### [Exercise materials]
"""

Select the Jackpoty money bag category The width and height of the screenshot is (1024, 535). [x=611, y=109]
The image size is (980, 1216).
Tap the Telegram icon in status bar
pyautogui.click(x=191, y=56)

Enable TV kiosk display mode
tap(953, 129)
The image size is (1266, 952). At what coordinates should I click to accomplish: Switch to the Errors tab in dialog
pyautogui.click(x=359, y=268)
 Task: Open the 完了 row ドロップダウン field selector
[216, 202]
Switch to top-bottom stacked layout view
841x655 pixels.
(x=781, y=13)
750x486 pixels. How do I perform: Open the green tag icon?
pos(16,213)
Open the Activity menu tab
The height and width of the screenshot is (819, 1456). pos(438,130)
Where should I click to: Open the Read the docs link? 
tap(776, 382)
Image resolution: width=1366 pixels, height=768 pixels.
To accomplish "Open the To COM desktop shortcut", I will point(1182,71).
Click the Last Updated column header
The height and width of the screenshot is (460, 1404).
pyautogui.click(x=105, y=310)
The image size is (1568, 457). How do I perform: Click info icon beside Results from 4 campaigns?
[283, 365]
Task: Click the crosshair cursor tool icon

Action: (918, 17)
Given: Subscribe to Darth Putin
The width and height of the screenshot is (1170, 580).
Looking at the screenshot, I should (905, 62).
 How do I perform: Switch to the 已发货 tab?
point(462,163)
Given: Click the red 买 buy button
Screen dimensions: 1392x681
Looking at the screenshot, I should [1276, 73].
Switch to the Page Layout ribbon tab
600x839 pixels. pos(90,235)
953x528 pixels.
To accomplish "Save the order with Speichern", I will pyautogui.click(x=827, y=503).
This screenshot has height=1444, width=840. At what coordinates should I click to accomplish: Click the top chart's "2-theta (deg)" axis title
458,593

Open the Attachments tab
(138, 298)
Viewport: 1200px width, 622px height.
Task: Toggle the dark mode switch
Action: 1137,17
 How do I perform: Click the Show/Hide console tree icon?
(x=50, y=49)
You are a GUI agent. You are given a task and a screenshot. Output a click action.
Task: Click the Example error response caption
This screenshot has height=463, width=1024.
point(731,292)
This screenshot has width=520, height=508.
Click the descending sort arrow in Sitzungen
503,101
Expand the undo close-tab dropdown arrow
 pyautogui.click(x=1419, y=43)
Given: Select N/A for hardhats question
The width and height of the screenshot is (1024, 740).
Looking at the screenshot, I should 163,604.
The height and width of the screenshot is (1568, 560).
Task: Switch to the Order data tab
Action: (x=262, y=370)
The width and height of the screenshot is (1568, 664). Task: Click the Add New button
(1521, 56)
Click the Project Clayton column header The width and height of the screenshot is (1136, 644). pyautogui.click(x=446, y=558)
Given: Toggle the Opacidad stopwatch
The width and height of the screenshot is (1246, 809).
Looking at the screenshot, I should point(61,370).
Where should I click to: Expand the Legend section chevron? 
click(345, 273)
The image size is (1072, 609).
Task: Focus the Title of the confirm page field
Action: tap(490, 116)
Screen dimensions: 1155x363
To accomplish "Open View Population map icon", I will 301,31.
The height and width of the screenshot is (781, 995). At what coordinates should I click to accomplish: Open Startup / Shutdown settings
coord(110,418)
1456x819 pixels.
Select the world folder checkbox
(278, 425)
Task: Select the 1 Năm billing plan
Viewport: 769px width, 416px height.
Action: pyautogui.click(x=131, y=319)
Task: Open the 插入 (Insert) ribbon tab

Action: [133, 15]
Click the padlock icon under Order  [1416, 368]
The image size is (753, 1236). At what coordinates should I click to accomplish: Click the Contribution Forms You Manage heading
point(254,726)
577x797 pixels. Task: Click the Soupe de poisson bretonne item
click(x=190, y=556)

"""

### [Exercise goal]
Can you write out every one of the records above again, line for line, with nothing changed?

### [Solution to this problem]
Select the Jackpoty money bag category The width and height of the screenshot is (1024, 535). [x=611, y=109]
The image size is (980, 1216).
Tap the Telegram icon in status bar
pyautogui.click(x=191, y=56)

Enable TV kiosk display mode
tap(953, 129)
The image size is (1266, 952). At what coordinates should I click to accomplish: Switch to the Errors tab in dialog
pyautogui.click(x=359, y=268)
 Task: Open the 完了 row ドロップダウン field selector
[216, 202]
Switch to top-bottom stacked layout view
841x655 pixels.
(x=781, y=13)
750x486 pixels. How do I perform: Open the green tag icon?
pos(16,213)
Open the Activity menu tab
The height and width of the screenshot is (819, 1456). pos(438,130)
Where should I click to: Open the Read the docs link? 
tap(776, 382)
Image resolution: width=1366 pixels, height=768 pixels.
To accomplish "Open the To COM desktop shortcut", I will point(1182,71).
Click the Last Updated column header
The height and width of the screenshot is (460, 1404).
pyautogui.click(x=105, y=310)
The image size is (1568, 457). How do I perform: Click info icon beside Results from 4 campaigns?
[283, 365]
Task: Click the crosshair cursor tool icon

Action: (918, 17)
Given: Subscribe to Darth Putin
The width and height of the screenshot is (1170, 580).
Looking at the screenshot, I should (905, 62).
 How do I perform: Switch to the 已发货 tab?
point(462,163)
Given: Click the red 买 buy button
Screen dimensions: 1392x681
Looking at the screenshot, I should [1276, 73].
Switch to the Page Layout ribbon tab
600x839 pixels. pos(90,235)
953x528 pixels.
To accomplish "Save the order with Speichern", I will pyautogui.click(x=827, y=503).
This screenshot has height=1444, width=840. At what coordinates should I click to accomplish: Click the top chart's "2-theta (deg)" axis title
458,593

Open the Attachments tab
(138, 298)
Viewport: 1200px width, 622px height.
Task: Toggle the dark mode switch
Action: 1137,17
 How do I perform: Click the Show/Hide console tree icon?
(x=50, y=49)
You are a GUI agent. You are given a task and a screenshot. Output a click action.
Task: Click the Example error response caption
This screenshot has height=463, width=1024.
point(731,292)
This screenshot has width=520, height=508.
Click the descending sort arrow in Sitzungen
503,101
Expand the undo close-tab dropdown arrow
 pyautogui.click(x=1419, y=43)
Given: Select N/A for hardhats question
The width and height of the screenshot is (1024, 740).
Looking at the screenshot, I should 163,604.
The height and width of the screenshot is (1568, 560).
Task: Switch to the Order data tab
Action: (x=262, y=370)
The width and height of the screenshot is (1568, 664). Task: Click the Add New button
(1521, 56)
Click the Project Clayton column header The width and height of the screenshot is (1136, 644). pyautogui.click(x=446, y=558)
Given: Toggle the Opacidad stopwatch
The width and height of the screenshot is (1246, 809).
Looking at the screenshot, I should point(61,370).
Where should I click to: Expand the Legend section chevron? 
click(345, 273)
The image size is (1072, 609).
Task: Focus the Title of the confirm page field
Action: tap(490, 116)
Screen dimensions: 1155x363
To accomplish "Open View Population map icon", I will 301,31.
The height and width of the screenshot is (781, 995). At what coordinates should I click to accomplish: Open Startup / Shutdown settings
coord(110,418)
1456x819 pixels.
Select the world folder checkbox
(278, 425)
Task: Select the 1 Năm billing plan
Viewport: 769px width, 416px height.
Action: pyautogui.click(x=131, y=319)
Task: Open the 插入 (Insert) ribbon tab

Action: [133, 15]
Click the padlock icon under Order  [1416, 368]
The image size is (753, 1236). At what coordinates should I click to accomplish: Click the Contribution Forms You Manage heading
point(254,726)
577x797 pixels. Task: Click the Soupe de poisson bretonne item
click(x=190, y=556)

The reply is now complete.